Следы разрушений виднелись повсюду. В особенности в этой части города. Мы ходим, осматриваем и, наконец, прощаемся. Генерал приглашает нас назавтра на обед, на котором будут французы.
Полковник Маршан
6 часов вечера. Я и Кениге входим в гостиную. Генерал радушно встречает нас. Комнаты обставлены роскошно. Всюду ковры, бронза, фарфор. Стены украшены японским оружием – копья, мечи, луки, стрелы, кольчуги, чеканные золотом и серебром, шлемы и т. п.
Вслед за ними появляются и французские офицеры. Одеты в коротенькие куртки, со жгутами на плечах вместо наших погон. Я туговат на ухо и потому плохо расслышал их фамилии. За обедом меня садят рядом с худощавым полковником. Брюнет, со вздёрнутым носом. Лоб открытый, волосы коротко острижены. Пальцы на руках толстые, сильные, не аристократические. Лицо показалось мне несколько напыщенным. Во время общего разговора я заметил, что другие французы относились к моему соседу с некоторым подобострастием. Полковник говорил таким авторитетным тоном, что никто из его товарищей не решался возражать ему.
– Вот полковник хочет ехать домой в Париж через Петербург по Маньчжурской дороге, да опасается, что не знает нашего языка! – говорит мне наш любезный хозяин. – Я сижу как раз против него.
– Вы ведь, конечно, знаете, кто сидит рядом с вами? – объясняет мне генерал по-русски. – Полковник Маршан. Разве не слыхали?
Я стараюсь припомнить. Фамилия знакомая.
– Герой Фашоды. Он прошел всю Африку. Имел столкновение с англичанами, помните – чуть война еще у них не разразилась! – восклицает Вогак, стараясь мне напомнить.

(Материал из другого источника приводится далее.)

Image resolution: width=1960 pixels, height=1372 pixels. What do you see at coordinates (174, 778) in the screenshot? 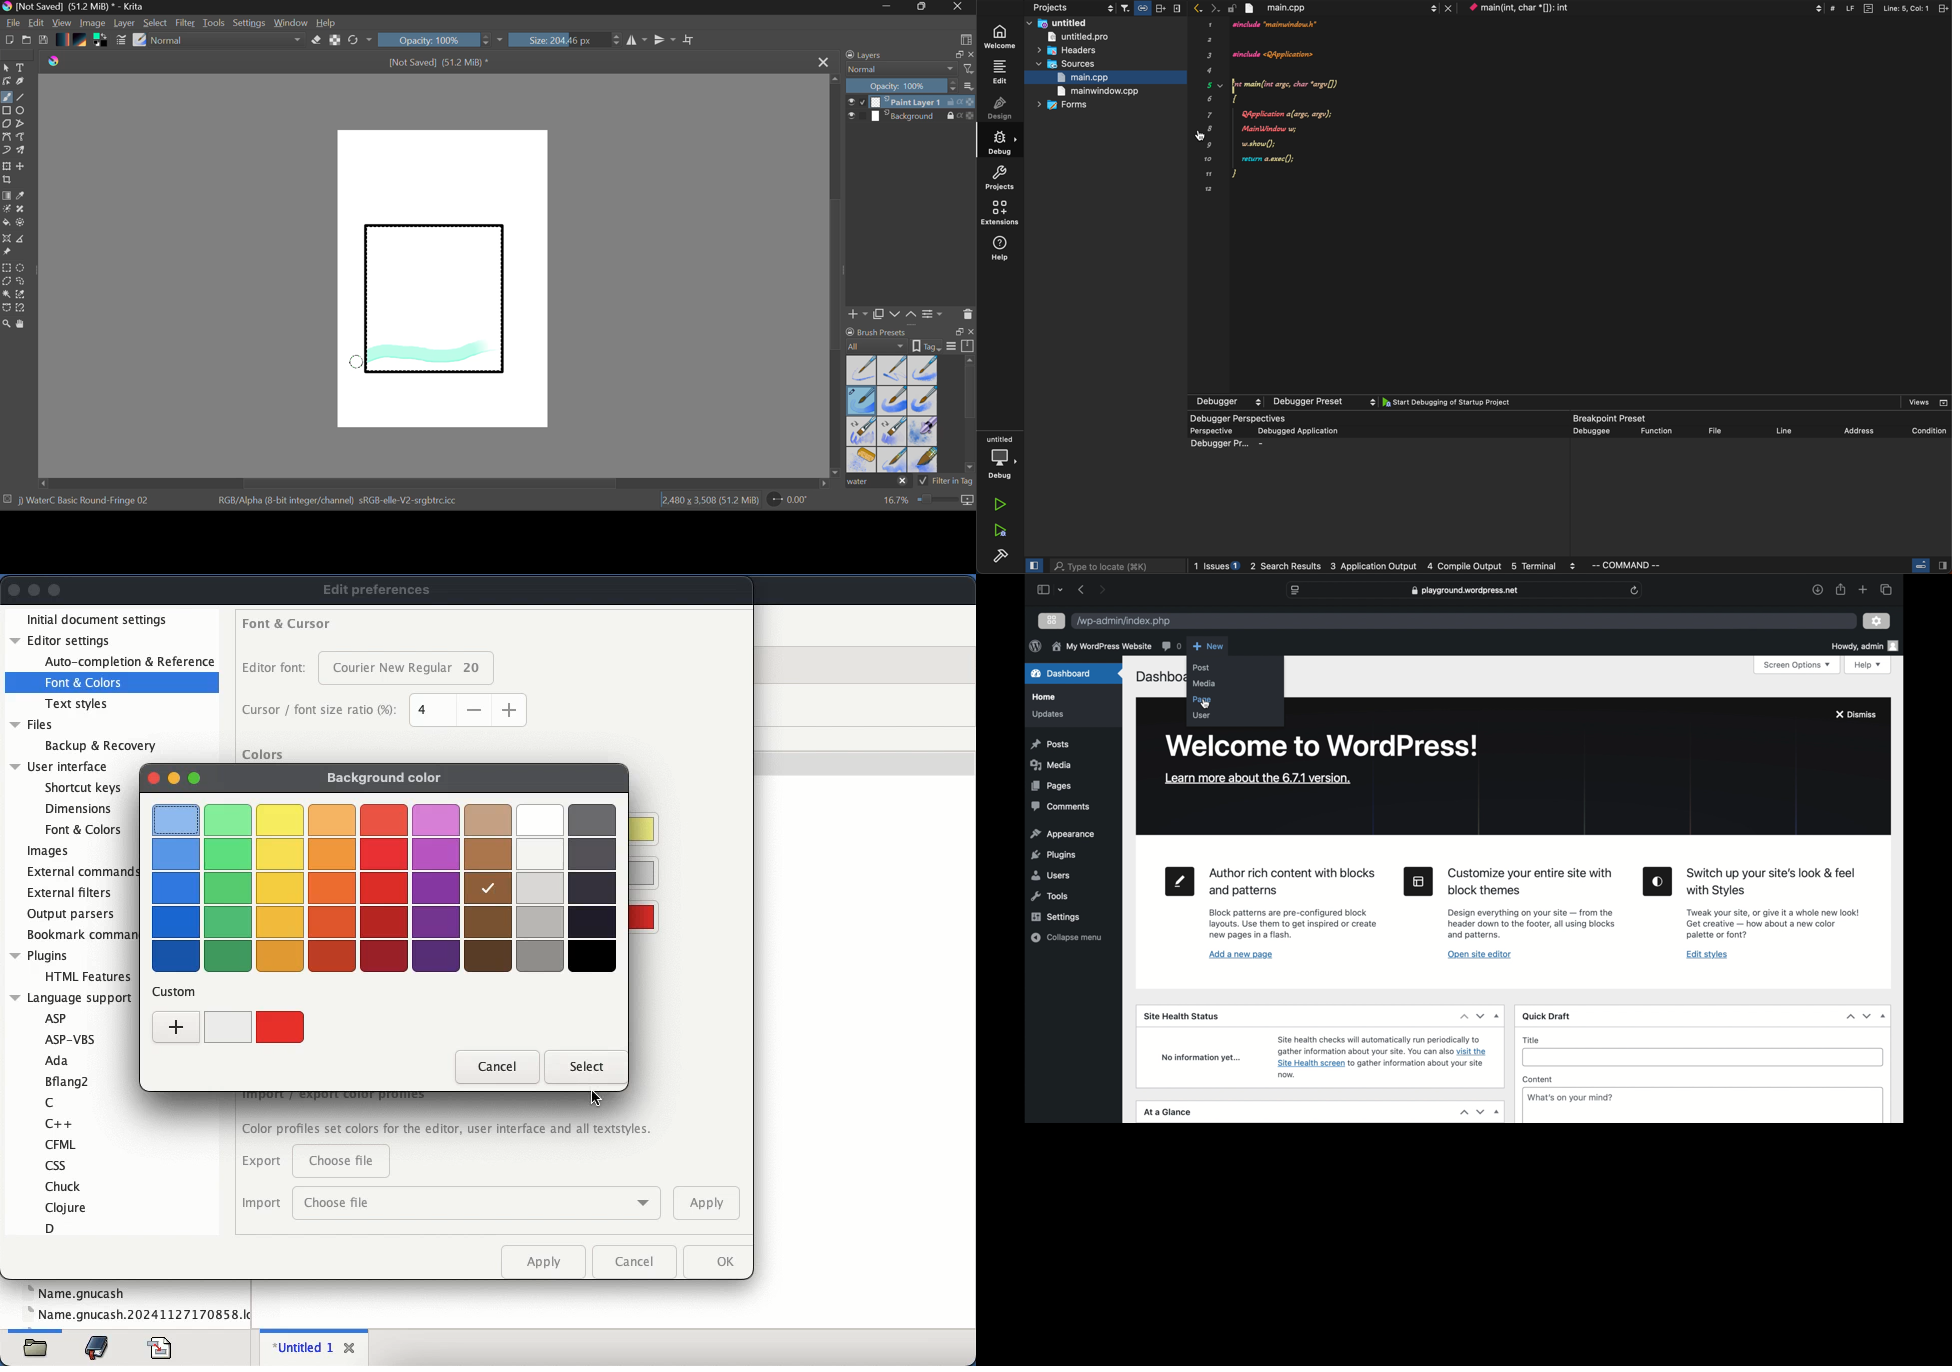
I see `minimize` at bounding box center [174, 778].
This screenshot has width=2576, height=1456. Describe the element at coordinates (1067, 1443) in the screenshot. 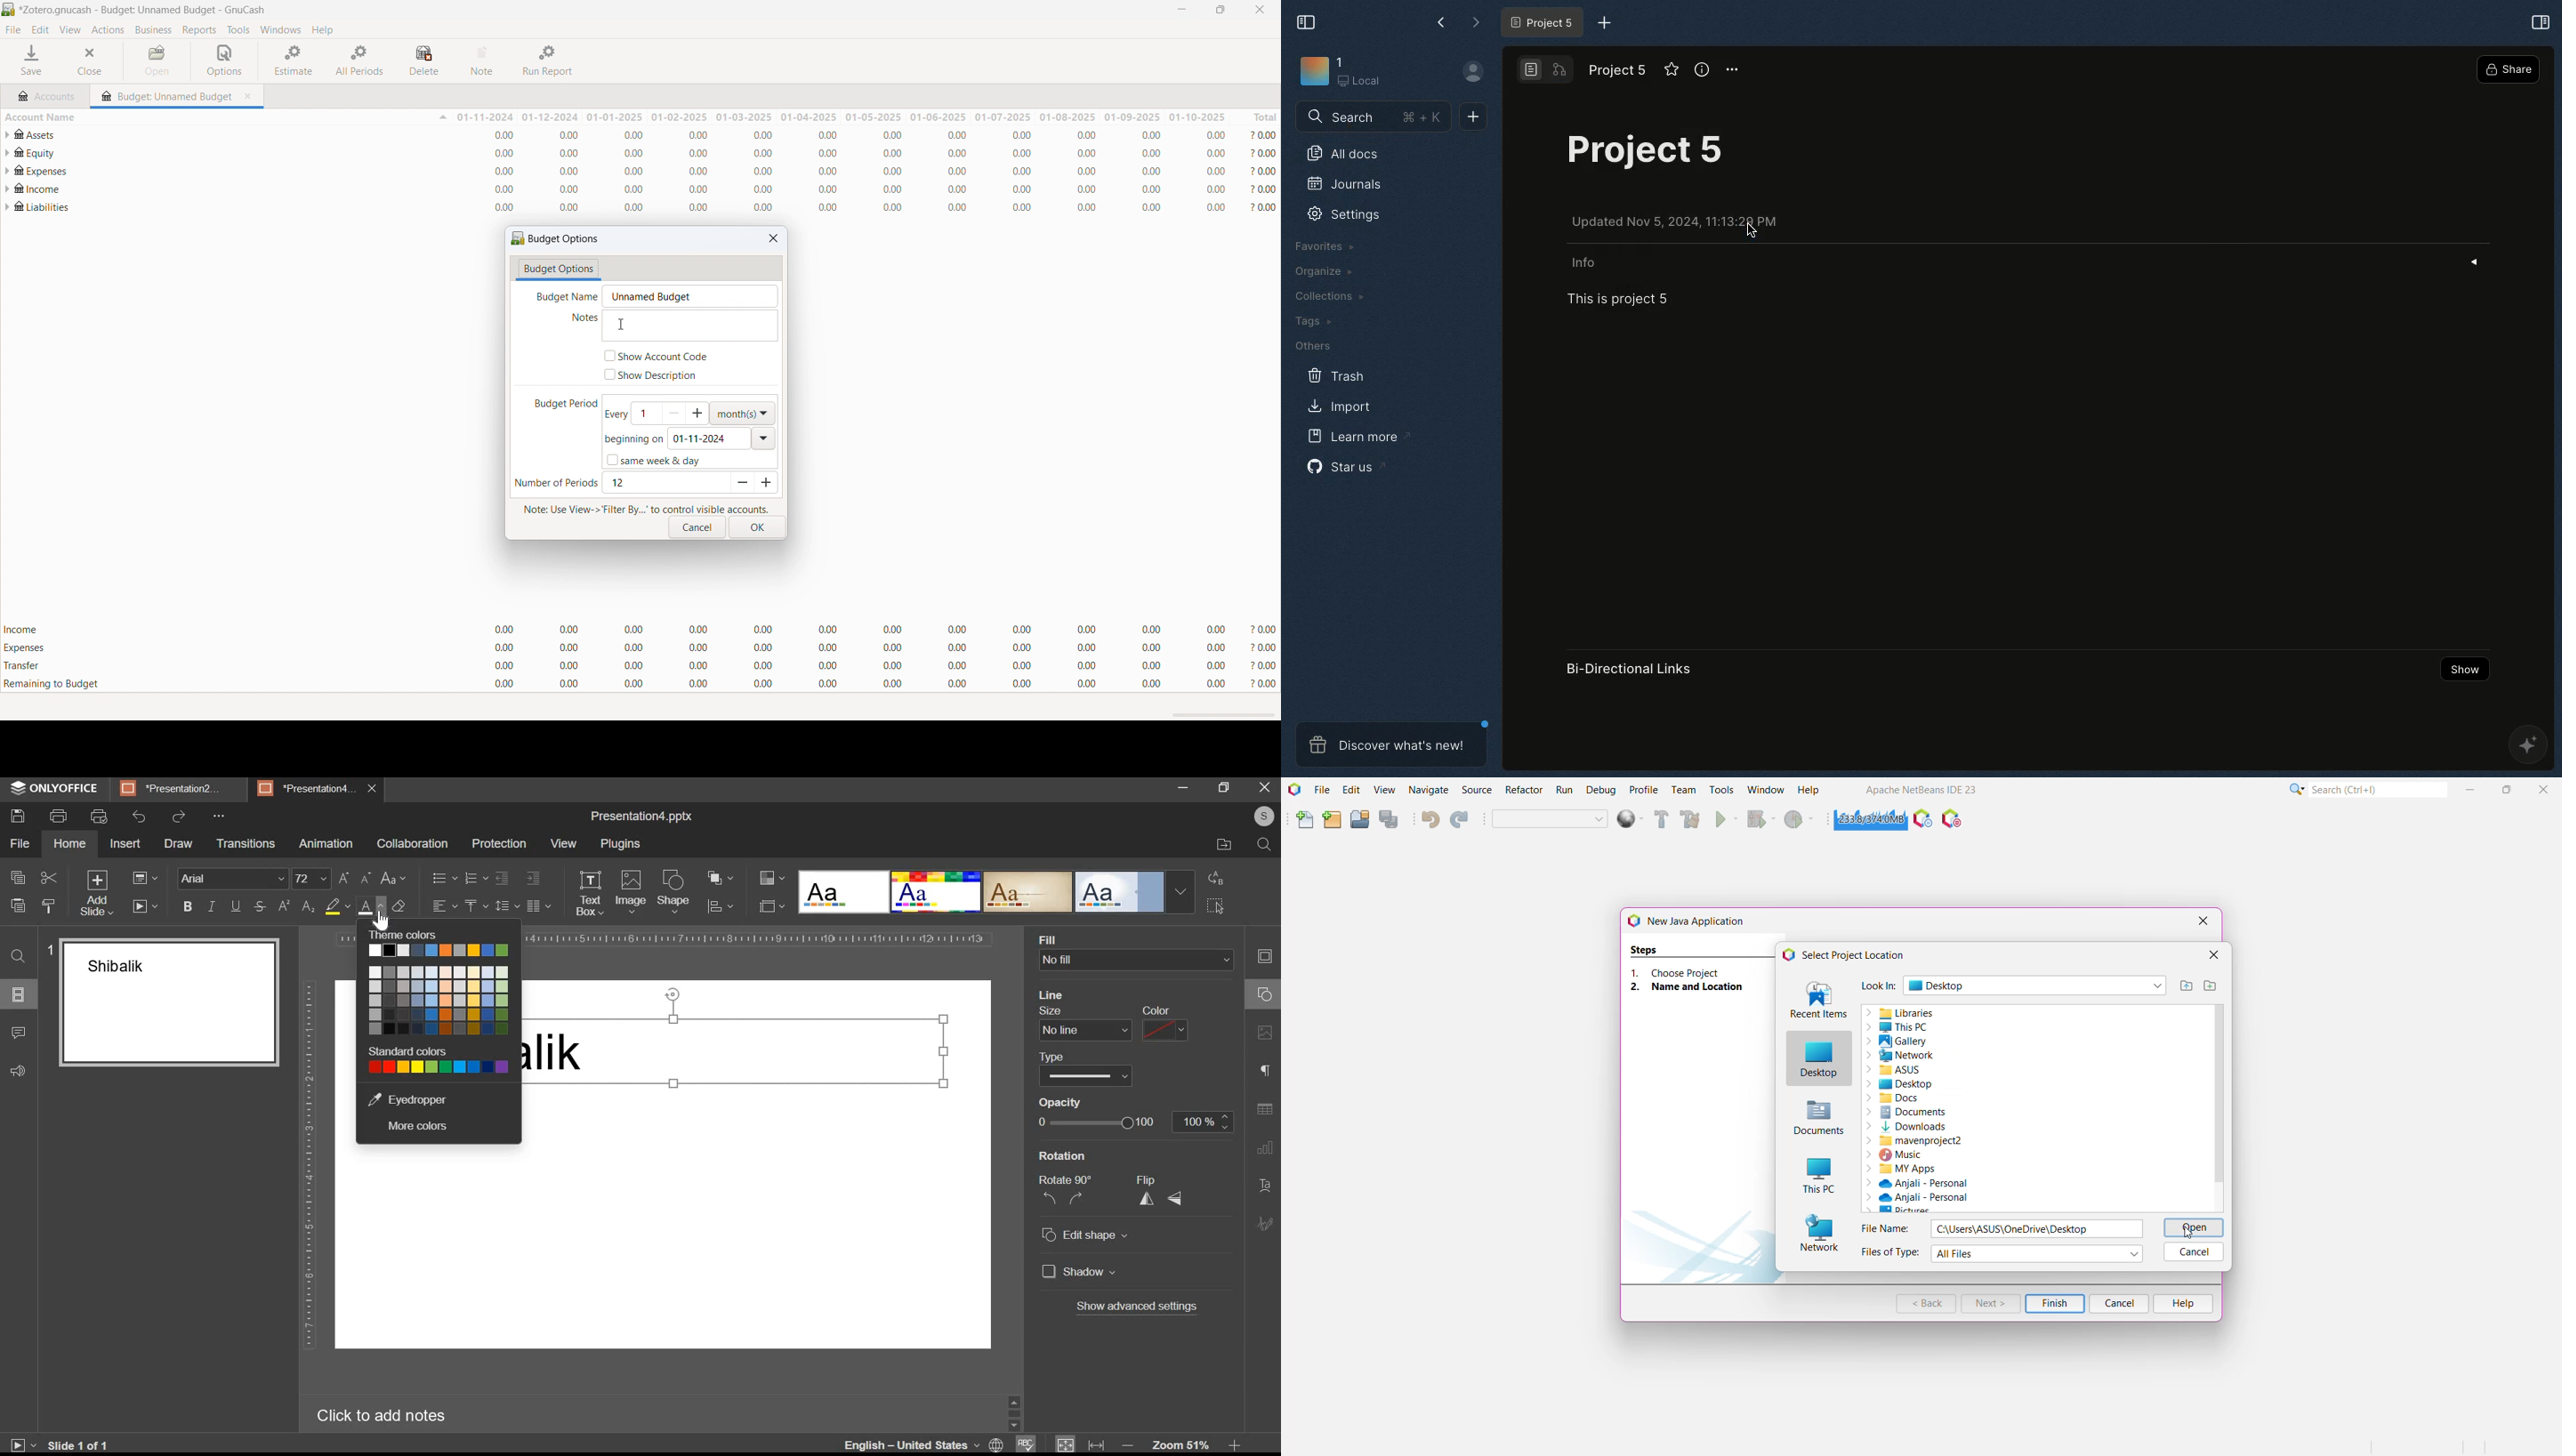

– Помню, помню! – отвечаю ему и всматриваюсь пристальнее в соседа.
«Так вот он какой – Маршан», – думаю про себя. Тот хотя, конечно, заметил, что говорят о нем, но и виду не подает. Вообще, насколько я мог понять, этот человек должен был обладать железной волей и уменьем владеть собой. Он, видимо, привык к всевозможным овациям, триумфам и выражениям восторга и лести. Здесь же я познакомился и с его товарищами по походам – майором Жерменом и капитаном Соважем. Жермен – толстяк, веселый собеседник, отлично поет всевозможные шансонетки.
Соваж более серьезный.
– Так не хочет ли он ехать вместе со мной? У меня будет отдельный вагончик, служебный. Доедем спокойно, – говорю Вогаку.
Тот переводит. Маршан, очень довольный, благодарит меня и приглашает на другой день обедать к себе. Там мы и условились о дальнейшем путешествии. Порешено было на том, что он приезжает 9 февраля в Порт-Артур, и оттуда мы вместе едем в Харбин. Заезжаем в Хабаровск к генералу Гродекову. Я – откланяться генерал-губернатору, а он – представиться. Оттуда едем взглянуть на Владивосток. А затем через Никольск-Уссурийск, Харбин, Иркутск, Москву в Петербург. Приглашая Маршана ехать со мной, я никак не предполагал, что по всему пути, от Артура до Петербурга, ему будут оказывать овации и встречи. Повторяю, хотя я и читал что-то о Маршане, но решительно не помнил, что именно, где и когда.